◆ **Exercise directions**
Transcribe the entries below exactly.

◆ **Stored items**
____

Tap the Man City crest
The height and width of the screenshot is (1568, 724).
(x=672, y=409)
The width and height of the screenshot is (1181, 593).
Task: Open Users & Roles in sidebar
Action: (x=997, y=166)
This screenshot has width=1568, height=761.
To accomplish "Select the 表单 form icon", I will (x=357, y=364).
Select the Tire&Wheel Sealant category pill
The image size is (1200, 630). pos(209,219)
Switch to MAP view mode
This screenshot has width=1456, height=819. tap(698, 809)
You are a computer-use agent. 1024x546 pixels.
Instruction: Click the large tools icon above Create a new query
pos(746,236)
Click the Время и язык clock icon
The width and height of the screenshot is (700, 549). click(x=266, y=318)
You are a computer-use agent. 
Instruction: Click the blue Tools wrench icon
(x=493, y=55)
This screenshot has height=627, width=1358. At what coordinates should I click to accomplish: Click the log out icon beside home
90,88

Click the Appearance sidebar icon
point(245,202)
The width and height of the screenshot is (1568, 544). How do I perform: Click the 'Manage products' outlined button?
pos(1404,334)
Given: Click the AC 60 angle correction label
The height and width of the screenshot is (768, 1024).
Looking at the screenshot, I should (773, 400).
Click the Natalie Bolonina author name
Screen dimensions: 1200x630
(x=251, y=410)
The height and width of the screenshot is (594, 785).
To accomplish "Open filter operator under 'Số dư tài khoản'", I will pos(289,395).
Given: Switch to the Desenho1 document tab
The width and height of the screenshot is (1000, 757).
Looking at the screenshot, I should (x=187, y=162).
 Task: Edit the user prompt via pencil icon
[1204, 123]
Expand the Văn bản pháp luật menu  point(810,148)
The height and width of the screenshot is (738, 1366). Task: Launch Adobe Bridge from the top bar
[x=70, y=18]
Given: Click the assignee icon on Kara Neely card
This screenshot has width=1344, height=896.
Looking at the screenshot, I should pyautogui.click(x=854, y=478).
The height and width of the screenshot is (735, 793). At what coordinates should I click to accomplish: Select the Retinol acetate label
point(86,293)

____

◆ **Output for this task**
Tap the Man City crest
The height and width of the screenshot is (1568, 724).
(x=672, y=409)
The width and height of the screenshot is (1181, 593).
Task: Open Users & Roles in sidebar
Action: (x=997, y=166)
This screenshot has width=1568, height=761.
To accomplish "Select the 表单 form icon", I will (x=357, y=364).
Select the Tire&Wheel Sealant category pill
The image size is (1200, 630). pos(209,219)
Switch to MAP view mode
This screenshot has width=1456, height=819. tap(698, 809)
You are a computer-use agent. 1024x546 pixels.
Instruction: Click the large tools icon above Create a new query
pos(746,236)
Click the Время и язык clock icon
The width and height of the screenshot is (700, 549). click(x=266, y=318)
You are a computer-use agent. 
Instruction: Click the blue Tools wrench icon
(x=493, y=55)
This screenshot has height=627, width=1358. At what coordinates should I click to accomplish: Click the log out icon beside home
90,88

Click the Appearance sidebar icon
point(245,202)
The width and height of the screenshot is (1568, 544). How do I perform: Click the 'Manage products' outlined button?
pos(1404,334)
Given: Click the AC 60 angle correction label
The height and width of the screenshot is (768, 1024).
Looking at the screenshot, I should (773, 400).
Click the Natalie Bolonina author name
Screen dimensions: 1200x630
(x=251, y=410)
The height and width of the screenshot is (594, 785).
To accomplish "Open filter operator under 'Số dư tài khoản'", I will pos(289,395).
Given: Switch to the Desenho1 document tab
The width and height of the screenshot is (1000, 757).
Looking at the screenshot, I should (x=187, y=162).
 Task: Edit the user prompt via pencil icon
[1204, 123]
Expand the Văn bản pháp luật menu  point(810,148)
The height and width of the screenshot is (738, 1366). Task: Launch Adobe Bridge from the top bar
[x=70, y=18]
Given: Click the assignee icon on Kara Neely card
This screenshot has width=1344, height=896.
Looking at the screenshot, I should pyautogui.click(x=854, y=478).
The height and width of the screenshot is (735, 793). At what coordinates should I click to accomplish: Select the Retinol acetate label
point(86,293)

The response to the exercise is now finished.